== Data provided

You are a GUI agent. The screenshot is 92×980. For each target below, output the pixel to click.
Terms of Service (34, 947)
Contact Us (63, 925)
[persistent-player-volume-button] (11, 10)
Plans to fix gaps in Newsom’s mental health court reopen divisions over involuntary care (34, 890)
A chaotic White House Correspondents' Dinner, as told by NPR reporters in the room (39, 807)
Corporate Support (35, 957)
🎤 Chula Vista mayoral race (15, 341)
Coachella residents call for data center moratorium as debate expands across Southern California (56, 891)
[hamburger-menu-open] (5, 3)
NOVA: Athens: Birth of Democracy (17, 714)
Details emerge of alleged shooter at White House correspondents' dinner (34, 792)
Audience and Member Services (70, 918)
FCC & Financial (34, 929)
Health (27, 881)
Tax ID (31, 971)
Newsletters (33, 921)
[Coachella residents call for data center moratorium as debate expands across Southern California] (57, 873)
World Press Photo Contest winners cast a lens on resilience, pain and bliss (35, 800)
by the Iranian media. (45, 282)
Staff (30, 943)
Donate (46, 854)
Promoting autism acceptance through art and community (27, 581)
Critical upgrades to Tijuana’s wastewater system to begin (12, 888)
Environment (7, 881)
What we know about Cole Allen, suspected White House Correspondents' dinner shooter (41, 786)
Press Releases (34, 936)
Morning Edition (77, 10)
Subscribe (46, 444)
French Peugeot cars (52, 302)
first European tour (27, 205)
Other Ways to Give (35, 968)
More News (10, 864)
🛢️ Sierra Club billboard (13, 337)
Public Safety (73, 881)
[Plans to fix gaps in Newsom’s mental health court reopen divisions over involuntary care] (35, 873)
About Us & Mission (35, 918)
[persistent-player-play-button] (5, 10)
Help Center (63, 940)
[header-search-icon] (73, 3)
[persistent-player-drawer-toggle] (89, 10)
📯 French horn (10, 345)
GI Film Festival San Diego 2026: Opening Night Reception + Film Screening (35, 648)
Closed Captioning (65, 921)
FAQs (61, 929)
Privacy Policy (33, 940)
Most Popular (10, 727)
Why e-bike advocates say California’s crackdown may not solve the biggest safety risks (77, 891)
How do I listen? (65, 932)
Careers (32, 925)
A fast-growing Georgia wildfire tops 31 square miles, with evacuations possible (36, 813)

====

— Exercise prompt —
Rewrite every line of the records above as a JSON list of strings, one string per line, and leave out any blank lines.

— Written answer —
[
  "You are a GUI agent. The screenshot is 92×980. For each target below, output the pixel to click.",
  "Terms of Service (34, 947)",
  "Contact Us (63, 925)",
  "[persistent-player-volume-button] (11, 10)",
  "Plans to fix gaps in Newsom’s mental health court reopen divisions over involuntary care (34, 890)",
  "A chaotic White House Correspondents' Dinner, as told by NPR reporters in the room (39, 807)",
  "Corporate Support (35, 957)",
  "🎤 Chula Vista mayoral race (15, 341)",
  "Coachella residents call for data center moratorium as debate expands across Southern California (56, 891)",
  "[hamburger-menu-open] (5, 3)",
  "NOVA: Athens: Birth of Democracy (17, 714)",
  "Details emerge of alleged shooter at White House correspondents' dinner (34, 792)",
  "Audience and Member Services (70, 918)",
  "FCC & Financial (34, 929)",
  "Health (27, 881)",
  "Tax ID (31, 971)",
  "Newsletters (33, 921)",
  "[Coachella residents call for data center moratorium as debate expands across Southern California] (57, 873)",
  "World Press Photo Contest winners cast a lens on resilience, pain and bliss (35, 800)",
  "by the Iranian media. (45, 282)",
  "Staff (30, 943)",
  "Donate (46, 854)",
  "Promoting autism acceptance through art and community (27, 581)",
  "Critical upgrades to Tijuana’s wastewater system to begin (12, 888)",
  "Environment (7, 881)",
  "What we know about Cole Allen, suspected White House Correspondents' dinner shooter (41, 786)",
  "Press Releases (34, 936)",
  "Morning Edition (77, 10)",
  "Subscribe (46, 444)",
  "French Peugeot cars (52, 302)",
  "first European tour (27, 205)",
  "Other Ways to Give (35, 968)",
  "More News (10, 864)",
  "🛢️ Sierra Club billboard (13, 337)",
  "Public Safety (73, 881)",
  "[Plans to fix gaps in Newsom’s mental health court reopen divisions over involuntary care] (35, 873)",
  "About Us & Mission (35, 918)",
  "[persistent-player-play-button] (5, 10)",
  "Help Center (63, 940)",
  "[header-search-icon] (73, 3)",
  "[persistent-player-drawer-toggle] (89, 10)",
  "📯 French horn (10, 345)",
  "GI Film Festival San Diego 2026: Opening Night Reception + Film Screening (35, 648)",
  "Closed Captioning (65, 921)",
  "FAQs (61, 929)",
  "Privacy Policy (33, 940)",
  "Most Popular (10, 727)",
  "Why e-bike advocates say California’s crackdown may not solve the biggest safety risks (77, 891)",
  "How do I listen? (65, 932)",
  "Careers (32, 925)",
  "A fast-growing Georgia wildfire tops 31 square miles, with evacuations possible (36, 813)"
]